Todas las armas
Tenemos una capacidad de autoengaño fabulosa; sabemos inventar mil argumentos para eludir nuestra responsabilidad
Hace muchos años, quizá más de 20, vi en una película norteamericana cuyo título he olvidado una escena espeluznante: un satélite sacaba un vídeo cenital de un campamento de terroristas en el desierto. Allá abajo salía un hombre de una jaima, y se le veía con tal claridad que los receptores del vídeo, en un despacho a miles de kilómetros de distancia, reconocían en él a un archienemigo y lo pulverizaban con un misil. No guardo en la memoria nada más del filme, pero sí recuerdo que esa escena produjo un gran impacto y fue muy comentada, por el vertiginoso salto bélico-tecnológico que suponía. Hoy esa precisión letal casi nos parece una chuminada; ahora la artimaña carnicera que nos tiene pasmados y horrorizados es esa habilidad para reventar tropecientos buscas y walkie-talkies al mismo tiempo y a distancia.
Siempre me he preguntado qué brillantísimos y torcidos cerebros hay detrás del desarrollo de nuevas y más brutales formas de matar. Cómo puedes dedicar tu vida a descubrir de qué modo infligir más daño a otros seres humanos. ¿Quién inventó la bomba de neutrones, por ejemplo, que solo mata a los seres vivos y deja intactos los edificios y demás bienes materiales? (Leo en Wikipedia que fue Samuel Cohen: ya no se me olvida). ¿Y las bombas de racimo, que multiplican tan bárbaramente la carnicería que las han prohibido en 123 países? Me imagino al científico o científica en cuestión regresando a casa por la noche la mar de satisfecho y diciendo a la familia: hoy he tenido un día estupendo, he descubierto una fantástica manera de matar tres veces más con la misma carga explosiva y por el mismo dinero. Aunque, como bien mostró la película Oppenheimer, esos tipos siempre pueden aquietar sus escrúpulos diciéndose que solo están haciendo ciencia y que además, en definitiva, pertenecen al bando de los buenos. Los humanos tenemos una capacidad de autoengaño fabulosa; sabemos inventar mil argumentos para eludir nuestra responsabilidad, como demostraron los miles de individuos implicados en el Holocausto que sostenían que habían estado simplemente obedeciendo órdenes. Es la banalidad del Mal, como decía la gran Hannah Arendt.
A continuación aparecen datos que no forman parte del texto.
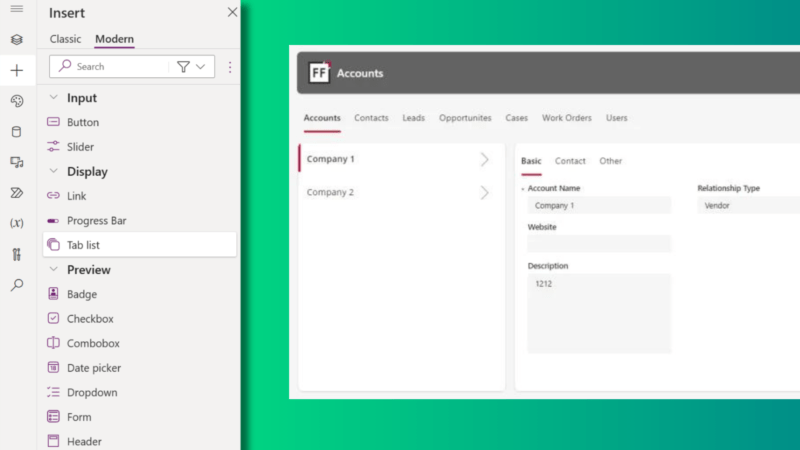This screenshot has width=800, height=450.
Task: Click the hamburger menu icon
Action: [x=17, y=9]
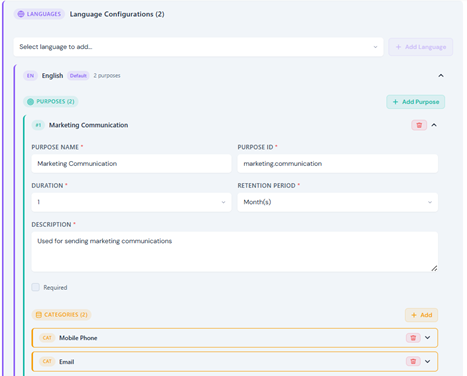The width and height of the screenshot is (467, 376).
Task: Delete the Mobile Phone category
Action: point(413,338)
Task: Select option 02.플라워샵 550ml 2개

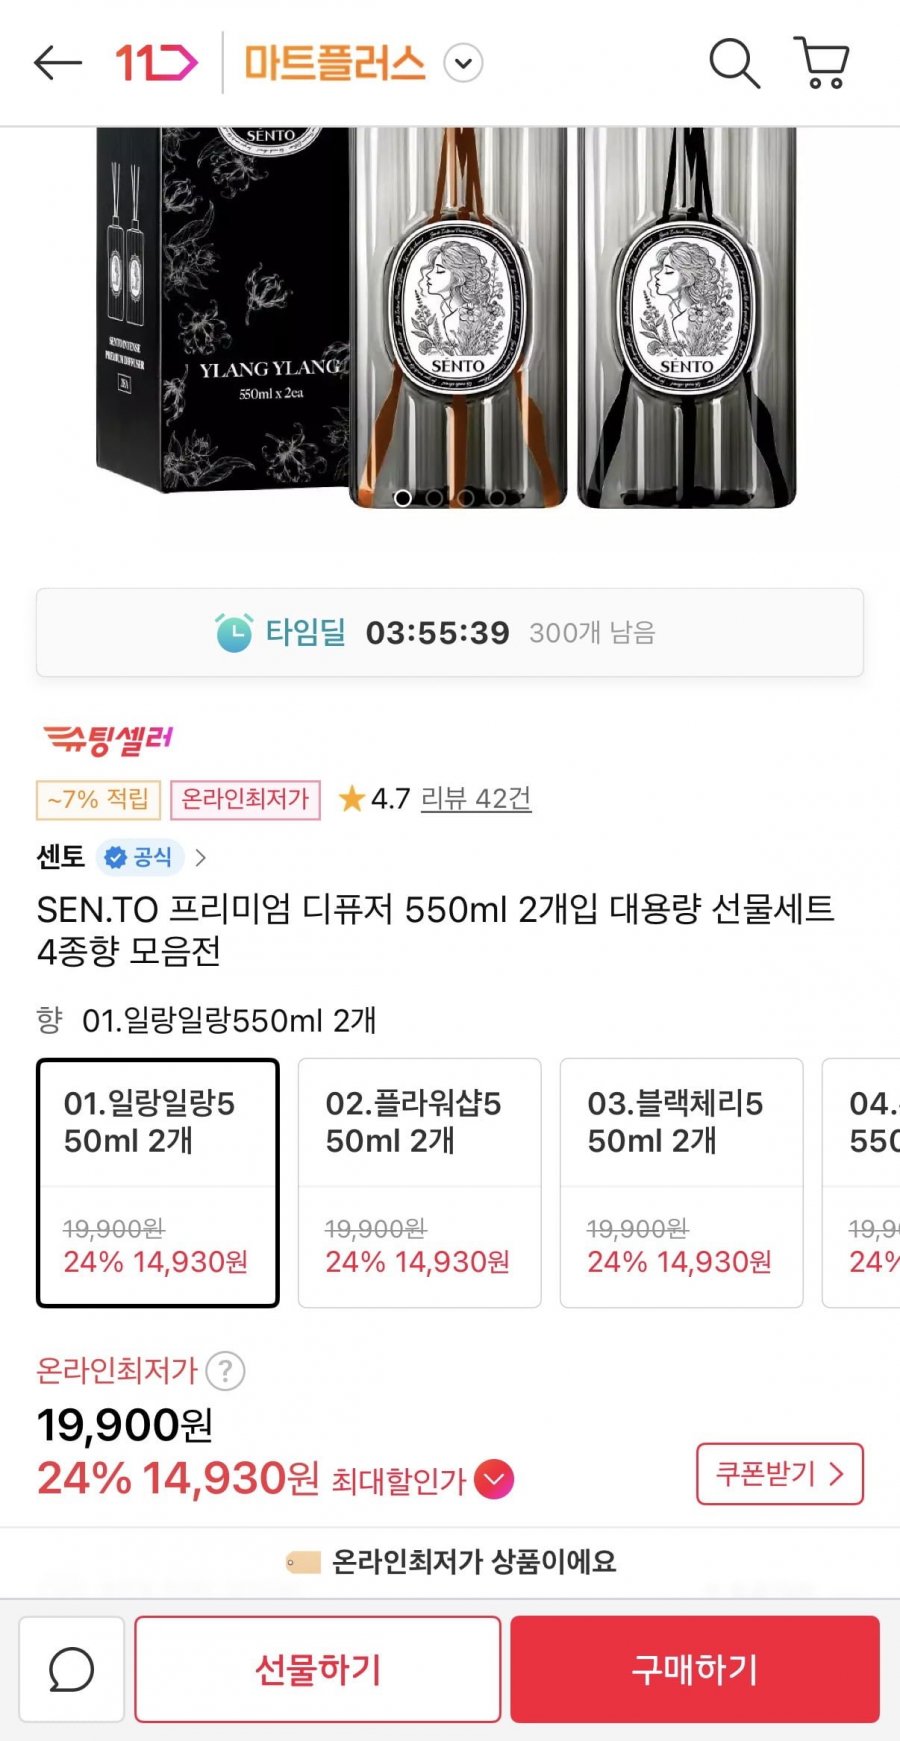Action: pyautogui.click(x=420, y=1182)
Me pregunto a qué nivel de exterminio podemos llegar con esta banal irresponsabilidad, con esta indiferencia. Porque, para peor, ahora entra en la ecuación la inteligencia artificial. La ONU acaba de decir que uno de los mayores peligros de la IA es su uso militar. Quizá dentro de poco tengamos que abandonar los móviles, las tabletas, los ordenadores, porque todos ellos pueden convertirse en potenciales bombas. Pero tampoco podremos usar marcapasos o reguladores de insulina. ¿Y qué decir del riesgo de los coches inteligentes? ¿O de los aviones? Quizá debamos hacer una regresión a un mundo pretecnológico. Me estoy poniendo un tanto apocalíptica, pero es que el numerito de los buscas de Hezbolá me ha dejado tiritando.
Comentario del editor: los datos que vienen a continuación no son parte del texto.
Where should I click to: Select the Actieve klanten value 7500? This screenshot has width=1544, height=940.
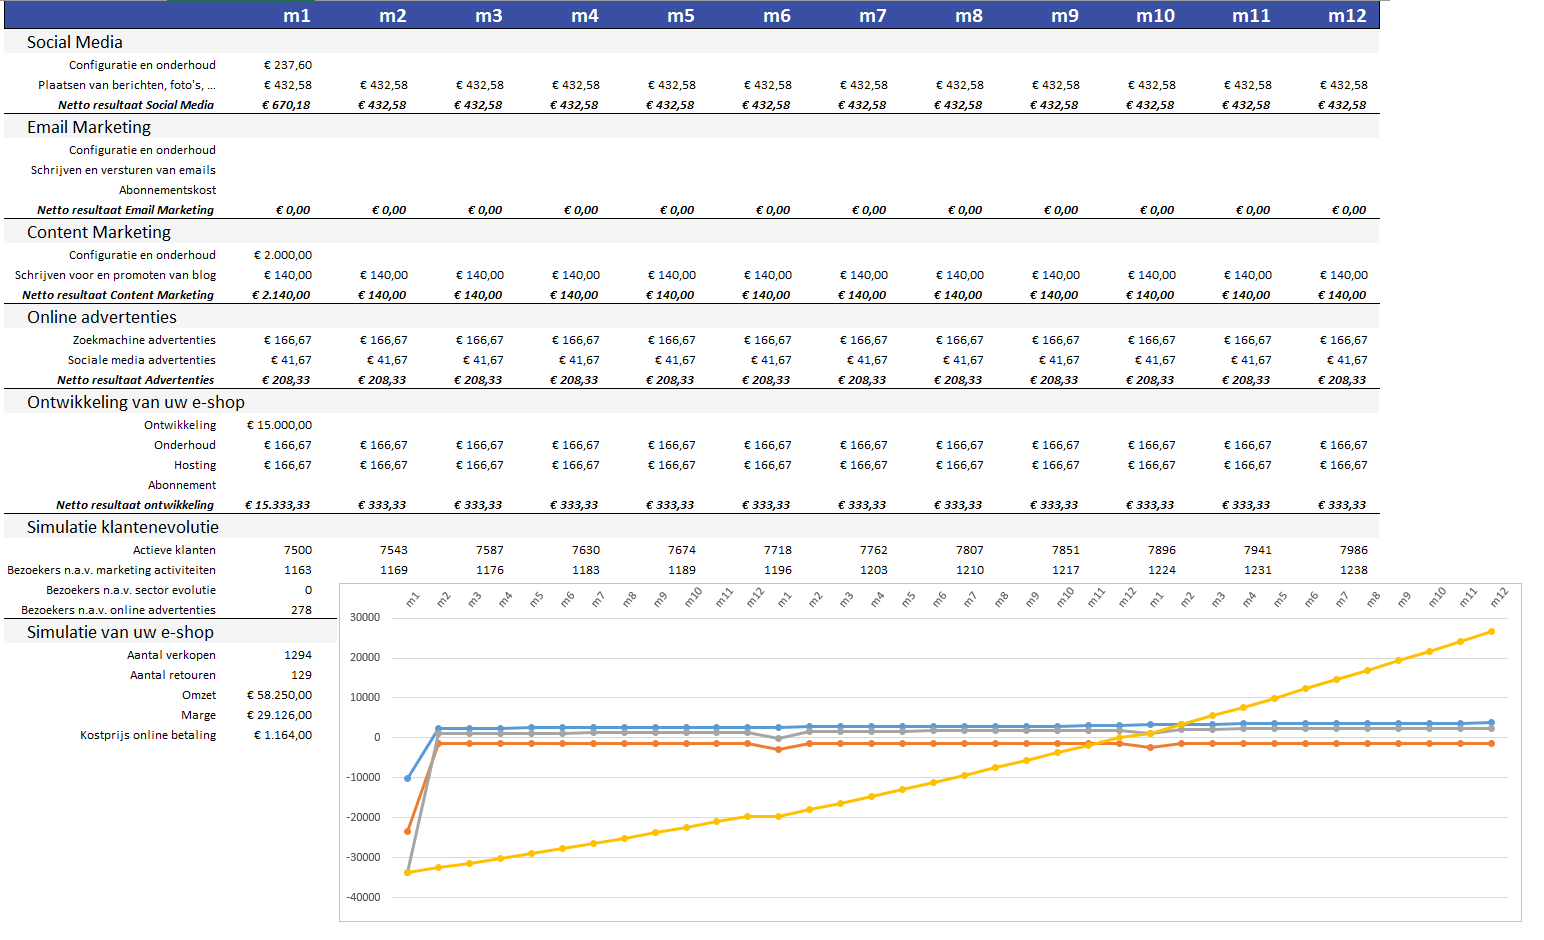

Y el problema no es solo el desarrollo de mil y un sofisticados modos de matar, sino también la proliferación de las mil y una borricas formas de asesinar. Porque otra noticia que me dejó bisoja fue el nuevo supuesto intento de cargarse a Trump. Me parece alucinante que el agresor tuviera en su poder una AK-47 con mira telescópica, que no sé lo que es pero suena fatal, tras haber sido declarado culpable en 2002 por manejar nada más y nada menos que una ametralladora. En Estados Unidos, ya se sabe, las armas corren como el agua: hay 120 por cada 100 ciudadanos, lo que le convierte en el país con más armas de fuego por habitante del mundo, doblando con amplitud al segundo, que es Yemen (en España hay 6 por cada 100 personas, y ya son muchas). Y lo peor es que es una lacra que parece ir en aumento por todo el planeta. Según Amnistía Internacional, más de 600 personas mueren cada día a consecuencia de este tipo de armas. En el mundo circulan más de 1.000 millones de unidades. Y lo más alucinante es que el 85% está en manos de particulares, y solo un 13% en arsenales militares y un 2% en los cuerpos policiales. La facilidad de acceder a estas máquinas de matar, legal o ilegalmente, es un verdadero cáncer social. Las armas, en fin, nos entusiasman. Son una especie de juguete feroz, un falso espejismo de control y poder que nos llevará a la ruina. Entre unas cosas y otras, se diría que la humanidad entera está empeñada en descubrir, desarrollar y obtener formas más eficaces de exterminarnos los unos a los otros. Acabaremos consiguiéndolo.